Both banks operate mainly in the western two-thirds of the United States. They have boosted their reliance on lending to small and mid-sized businesses after 17 Federal Reserve
interest-rate increases have slowed consumer borrowing growth. Wells Fargo has close to 3,200 branches, and U.S. Bancorp has 2,472.

"Growth is supported by the Western markets they serve, where commercial growth has been strong," said Gerard Cassidy, an analyst at RBC Capital Markets. "However, there is a clear
trend of credit quality deterioration compared with the third quarter."

Other large banks are scheduled to report results in the next week, including JPMorgan Chase on Wednesday, Citigroup on Friday, and Bank of America and Wachovia next Tuesday.


Wells Fargo, based in San Francisco, said revenue rose 11% to $9.41 billion, topping forecasts for $9 billion.

Compared with the third quarter, average loans and core low-cost deposits rose an annualized 11% and net interest margin rose to 4.93% from 4.79%.

Profit rose 9% in retail banking, 14% in business banking and 64% at Wells Fargo Financial, which lends to less credit-worthy people. Wells Fargo has been expanding in subprime lending while many rivals contract.

Wells Fargo set aside $726 million for credit losses, up 9% from the third quarter.

"Business overall was very good in the quarter as well as very balanced across all of our businesses," Howard Atkins, Wells' chief financial officer, told CNBC.

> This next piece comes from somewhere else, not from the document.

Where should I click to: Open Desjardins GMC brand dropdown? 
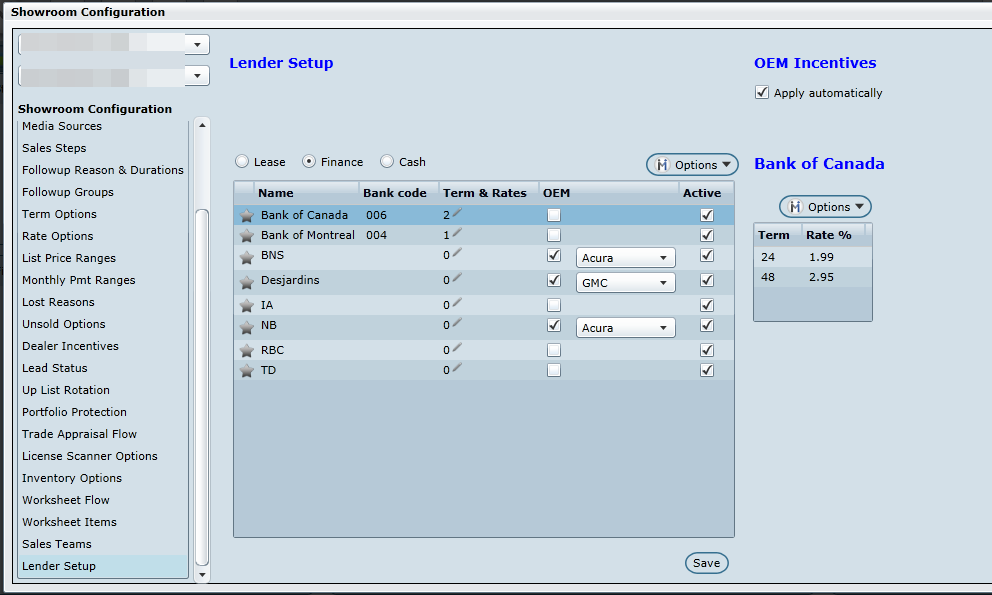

Despite weakness in the housing sector, Atkins told CNBC that Wells' mortgage business remains solid: the bank had $90 billion in mortgage applications during the quarter. That's "a very high number, and down only slightly from the third quarter," Atkins said. "People are still buying homes, they still need mortgage financing to buy their homes, and number two, refinancing activity has picked up in part because of the flat yield curve."

The bank said it sold an average 5.2 products to each retail customer and six products to each business customer, up from about three each when Norwest Corp. merged with Wells
Fargo in 1998.

Separately, it sold its Latin American consumer finance unit to a Bear Stearns private equity arm for an undisclosed price.

Atkins told CNBC that the bank continues to be interested in making "fill-in" acqusitions within its existing footprint.

"That allows us to bring our very broad product set to the customers we acquire," he said.


U.S. Bancorp, based in Minneapolis, said net revenue rose 3% to $3.42 billion, though expenses rose 10%.

Acquisitions helped fuel a 12% increase in fee income, including gains of 26% in merchant processing services and 24% in trust and investment management. This more than offset a 5% drop in lending income and 77% drop in mortgage banking revenue.

Credit losses rose 25% from the third quarter to $169 million, and nonperforming assets edged up 2%.

Net interest margin held steady at 3.56%.

Results were the first reported by Chief Executive Richard Davis, promoted last month to replace Jerry Grundhofer, who remains chairman.

Davis said nonperforming asset levels should stay "fairly stable" despite "stress" from consumer borrowers in the Midwest.

Among other banks to report, Milwaukee-based Marshall & Ilsley said quarterly profit rose 16% to $205.4 million, or 79 cents per share. Commerce Bancorp  , of Cherry Hill, N.J., said profit rose 68% to $78.7 million, or 40 cents per share.